13 Jul 2026
Transistor as a Switch and NOT Gate
practical
ug-iv
electronics
transistor
switch
not-gate
Experimental arrangement
Aim
To study the switching action of an NPN transistor and verify its use as a NOT gate.
Apparatus
NPN transistor, DC supply, collector resistor, LED with current-limiting resistor, signal switch, breadboard, and multimeter.
Theory
In the cutoff region the base current is zero and the transistor behaves as an open switch. In saturation, both junctions are forward biased and the transistor behaves approximately as a closed switch. With the collector connected to the output node, a low input produces a high output and a high input produces a low output.
Observations
| Input $V_{in}$ | Transistor state | Output $V_{out}$ | LED state |
|---|---|---|---|
| $0\,\text{V}$ | Cutoff | $4.82\,\text{V}$ | OFF |
| $5\,\text{V}$ | Saturation | $0.18\,\text{V}$ | ON |
Truth table
| Input $A$ | Output $Y=\overline{A}$ |
|---|---|
| 0 | 1 |
| 1 | 0 |
Result
The transistor operates as a switch and gives the NOT-gate relation $Y=\overline{A}$.
Precautions
- Use a base resistor to limit base current.
- Observe the transistor pin configuration before wiring.
- Use a current-limiting resistor with the LED.
- Switch off the supply before changing connections.
Viva Questions
- What are the switching regions?

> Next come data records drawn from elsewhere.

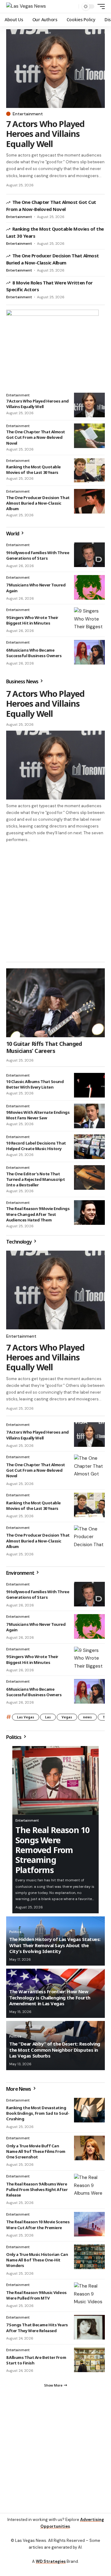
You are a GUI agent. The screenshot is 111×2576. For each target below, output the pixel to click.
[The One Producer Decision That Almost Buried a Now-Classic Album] (89, 501)
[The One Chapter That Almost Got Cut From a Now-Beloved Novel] (89, 435)
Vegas (67, 1717)
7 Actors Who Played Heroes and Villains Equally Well (45, 133)
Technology (19, 1241)
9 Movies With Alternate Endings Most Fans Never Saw (37, 1115)
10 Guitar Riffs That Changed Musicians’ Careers (44, 1047)
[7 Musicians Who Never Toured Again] (89, 587)
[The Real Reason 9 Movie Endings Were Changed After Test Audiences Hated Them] (89, 1212)
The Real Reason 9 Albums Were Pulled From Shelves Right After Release (37, 2189)
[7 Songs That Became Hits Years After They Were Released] (89, 2327)
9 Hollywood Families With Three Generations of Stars (37, 555)
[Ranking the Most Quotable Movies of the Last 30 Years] (89, 470)
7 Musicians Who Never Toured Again (36, 1627)
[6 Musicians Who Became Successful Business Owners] (89, 652)
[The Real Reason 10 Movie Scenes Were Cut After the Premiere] (89, 2224)
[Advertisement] (55, 902)
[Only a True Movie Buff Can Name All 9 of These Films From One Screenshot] (89, 2148)
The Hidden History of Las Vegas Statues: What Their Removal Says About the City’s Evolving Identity (55, 1945)
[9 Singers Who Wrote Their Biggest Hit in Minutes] (89, 619)
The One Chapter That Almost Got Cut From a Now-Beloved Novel (35, 437)
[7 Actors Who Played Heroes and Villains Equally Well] (55, 68)
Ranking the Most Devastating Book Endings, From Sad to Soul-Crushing (37, 2113)
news (87, 1717)
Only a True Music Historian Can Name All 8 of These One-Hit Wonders (37, 2260)
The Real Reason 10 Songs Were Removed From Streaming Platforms (52, 1849)
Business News (22, 681)
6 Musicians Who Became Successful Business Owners (33, 652)
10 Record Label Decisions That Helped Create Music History (36, 1145)
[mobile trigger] (99, 6)
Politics (14, 1737)
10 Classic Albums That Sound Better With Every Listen (35, 1084)
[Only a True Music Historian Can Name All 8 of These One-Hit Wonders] (89, 2257)
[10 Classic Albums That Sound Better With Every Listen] (89, 1085)
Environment (20, 1573)
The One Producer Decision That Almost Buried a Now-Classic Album (38, 503)
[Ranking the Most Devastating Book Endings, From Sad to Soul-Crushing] (89, 2110)
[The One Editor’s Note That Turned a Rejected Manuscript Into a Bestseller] (89, 1177)
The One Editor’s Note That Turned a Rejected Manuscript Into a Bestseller (35, 1179)
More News (19, 2089)
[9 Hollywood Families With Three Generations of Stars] (89, 554)
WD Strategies (51, 2561)
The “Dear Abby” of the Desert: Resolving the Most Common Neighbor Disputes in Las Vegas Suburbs (54, 2050)
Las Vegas (25, 1717)
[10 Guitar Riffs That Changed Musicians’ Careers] (55, 1002)
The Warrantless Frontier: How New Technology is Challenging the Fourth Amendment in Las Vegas (49, 1997)
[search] (72, 7)
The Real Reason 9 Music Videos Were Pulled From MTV (36, 2295)
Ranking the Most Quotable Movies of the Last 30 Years (33, 469)
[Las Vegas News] (26, 6)
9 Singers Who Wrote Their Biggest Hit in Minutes (32, 620)
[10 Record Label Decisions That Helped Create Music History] (89, 1146)
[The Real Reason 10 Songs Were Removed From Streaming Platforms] (55, 1780)
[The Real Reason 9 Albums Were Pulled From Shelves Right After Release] (89, 2186)
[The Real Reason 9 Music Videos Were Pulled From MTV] (89, 2294)
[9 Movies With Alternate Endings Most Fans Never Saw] (89, 1116)
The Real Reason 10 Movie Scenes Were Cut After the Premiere (37, 2224)
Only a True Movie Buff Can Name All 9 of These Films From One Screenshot (35, 2151)
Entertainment (28, 114)
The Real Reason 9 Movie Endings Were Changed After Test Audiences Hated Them (37, 1214)
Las (48, 1717)
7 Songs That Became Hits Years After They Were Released (37, 2327)
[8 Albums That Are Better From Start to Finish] (89, 2360)
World (13, 533)
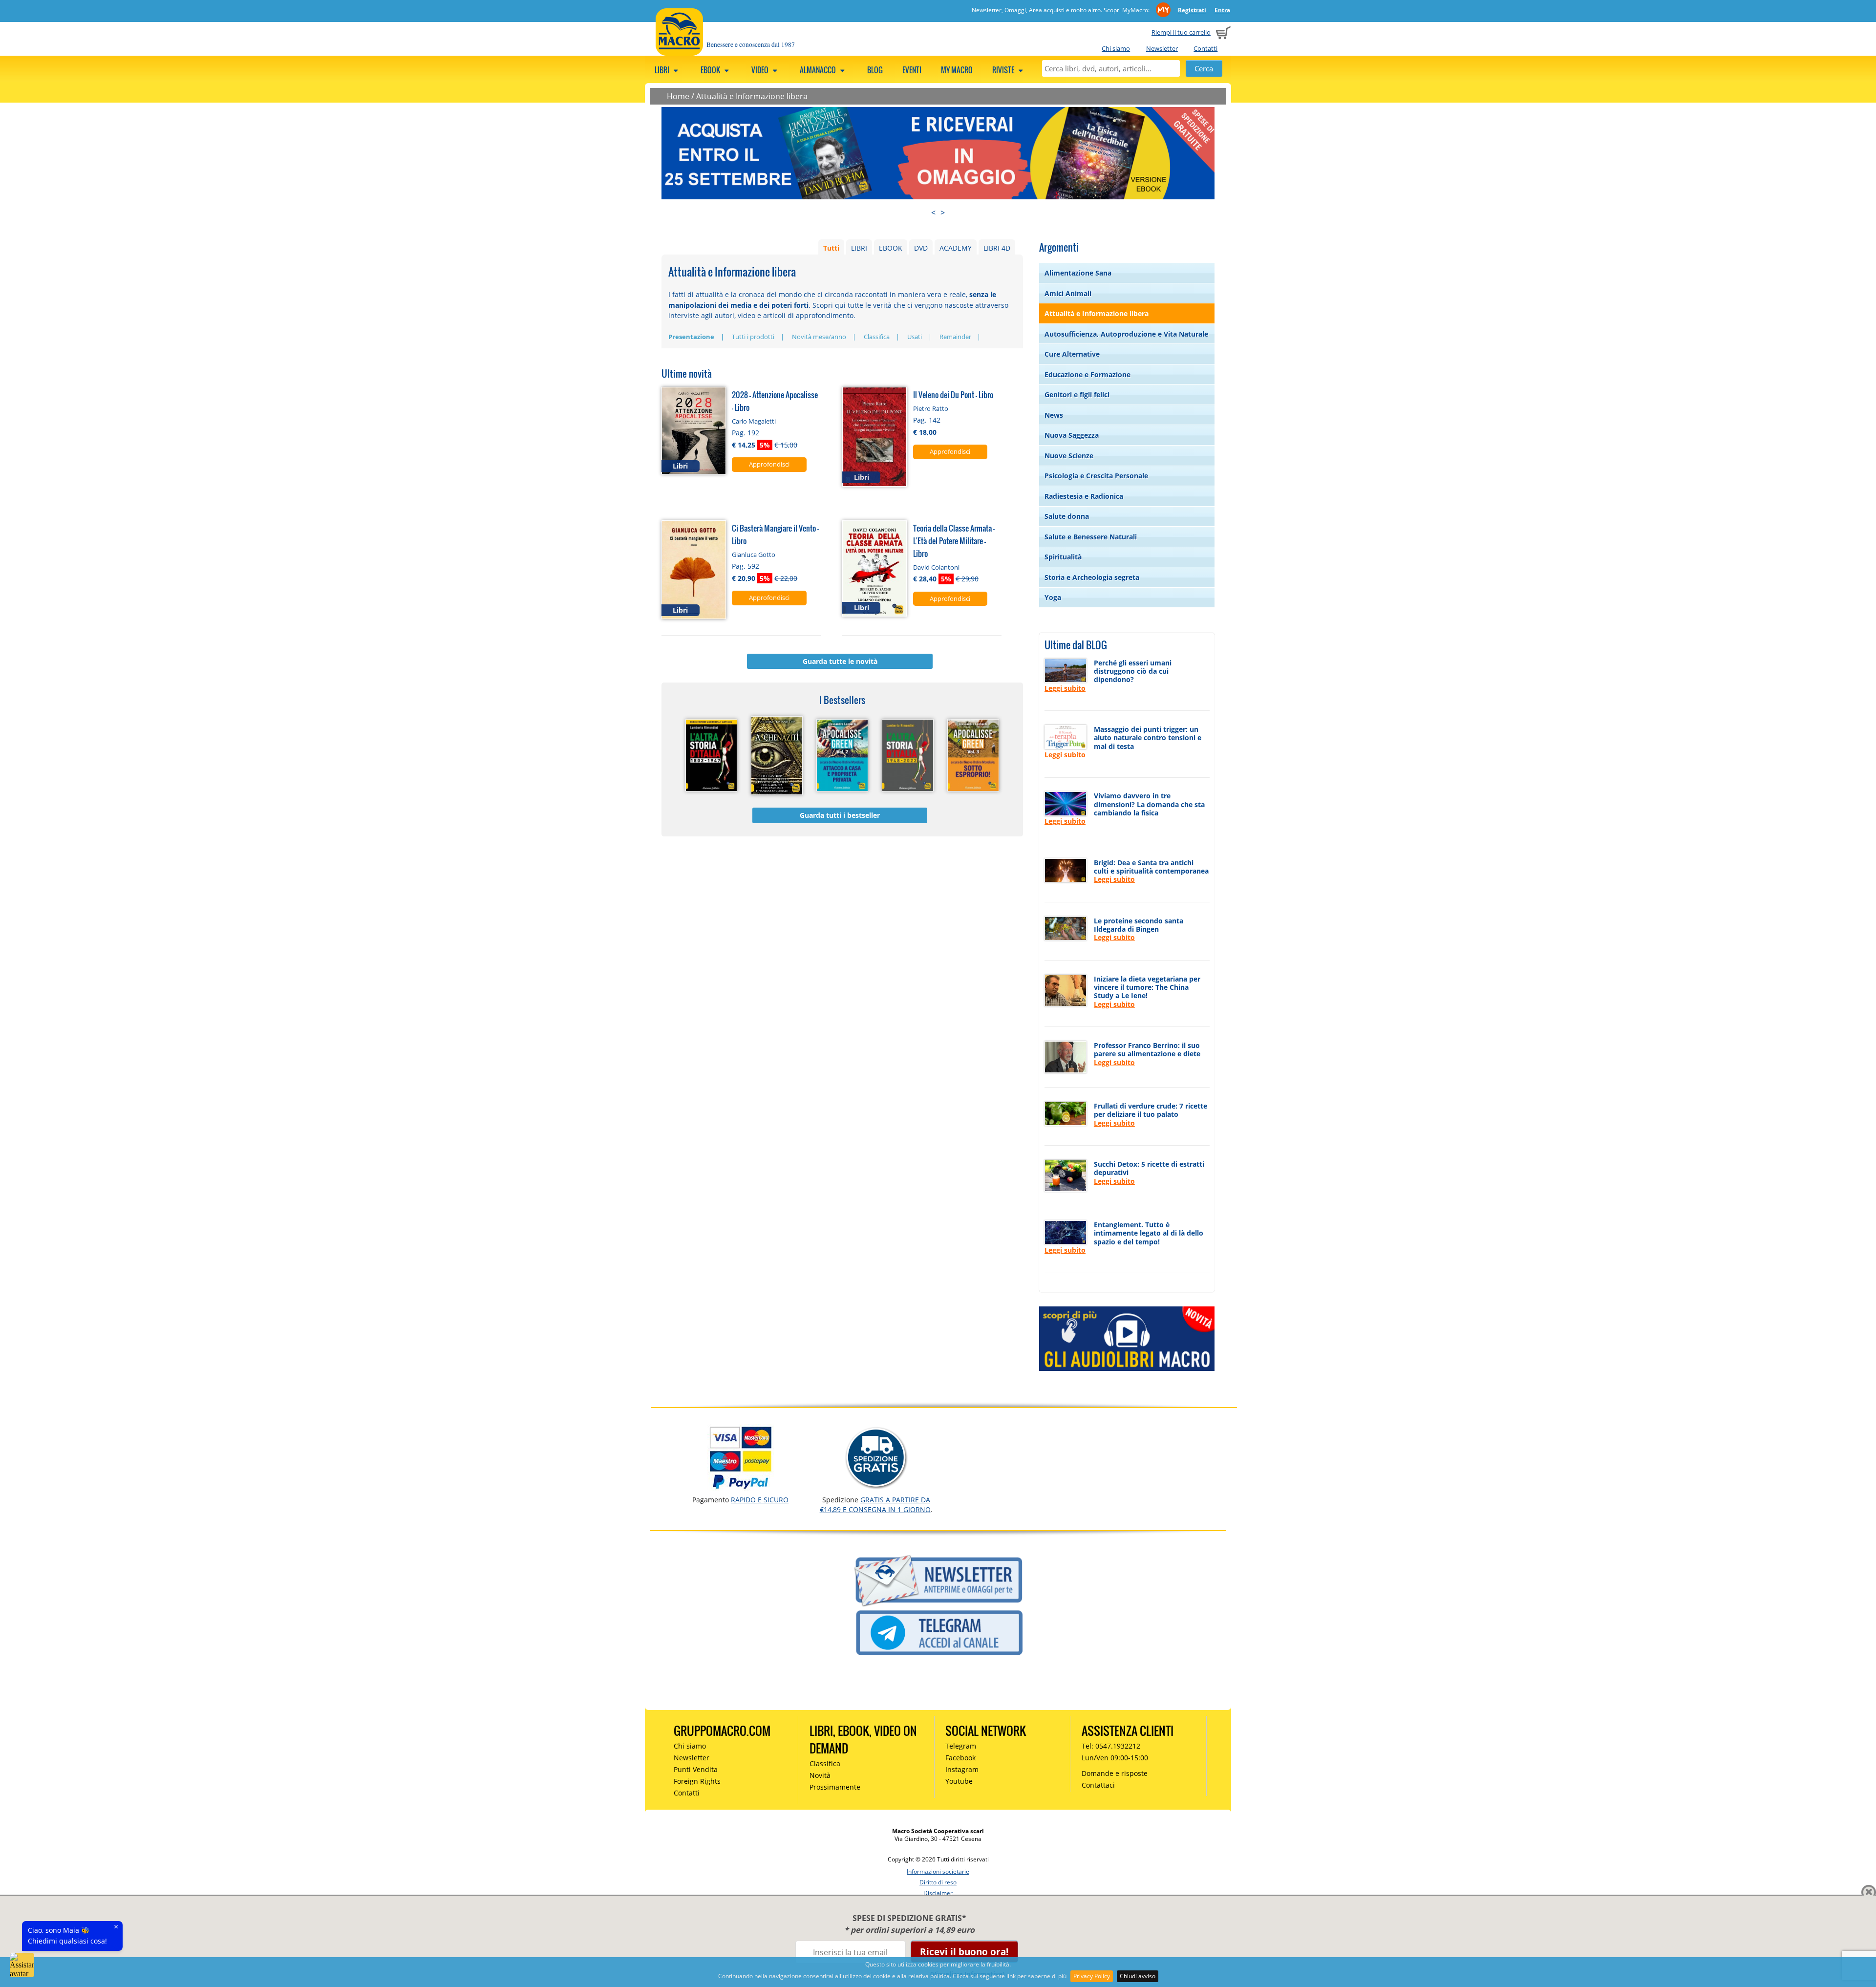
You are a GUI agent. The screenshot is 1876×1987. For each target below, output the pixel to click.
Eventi (911, 69)
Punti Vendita (696, 1769)
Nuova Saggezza (1072, 435)
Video (760, 69)
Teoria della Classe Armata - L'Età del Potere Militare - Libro (954, 540)
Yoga (1053, 597)
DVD (921, 248)
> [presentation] (942, 212)
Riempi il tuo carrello (1181, 32)
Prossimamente (835, 1787)
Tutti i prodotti (753, 336)
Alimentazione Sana (1078, 273)
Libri (663, 69)
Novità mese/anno (819, 336)
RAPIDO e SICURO (760, 1499)
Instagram (962, 1769)
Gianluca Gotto (753, 554)
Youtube (959, 1781)
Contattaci (1098, 1785)
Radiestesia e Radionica (1084, 496)
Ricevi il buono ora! (964, 1951)
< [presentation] (933, 212)
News (1054, 415)
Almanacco (818, 69)
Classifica (877, 336)
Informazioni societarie (938, 1871)
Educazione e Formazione (1087, 374)
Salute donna (1067, 516)
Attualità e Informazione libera (752, 96)
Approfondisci (769, 464)
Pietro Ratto (930, 408)
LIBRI (859, 248)
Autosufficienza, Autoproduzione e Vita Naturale (1126, 334)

Cutoff and saturation.
- Why is the collector output inverted? An increase in collector current produces a larger voltage drop across the collector resistor.
- What is saturation voltage? It is the small collector-emitter voltage when the transistor is fully ON.
- Why is a resistor connected to the base? It prevents excessive base current.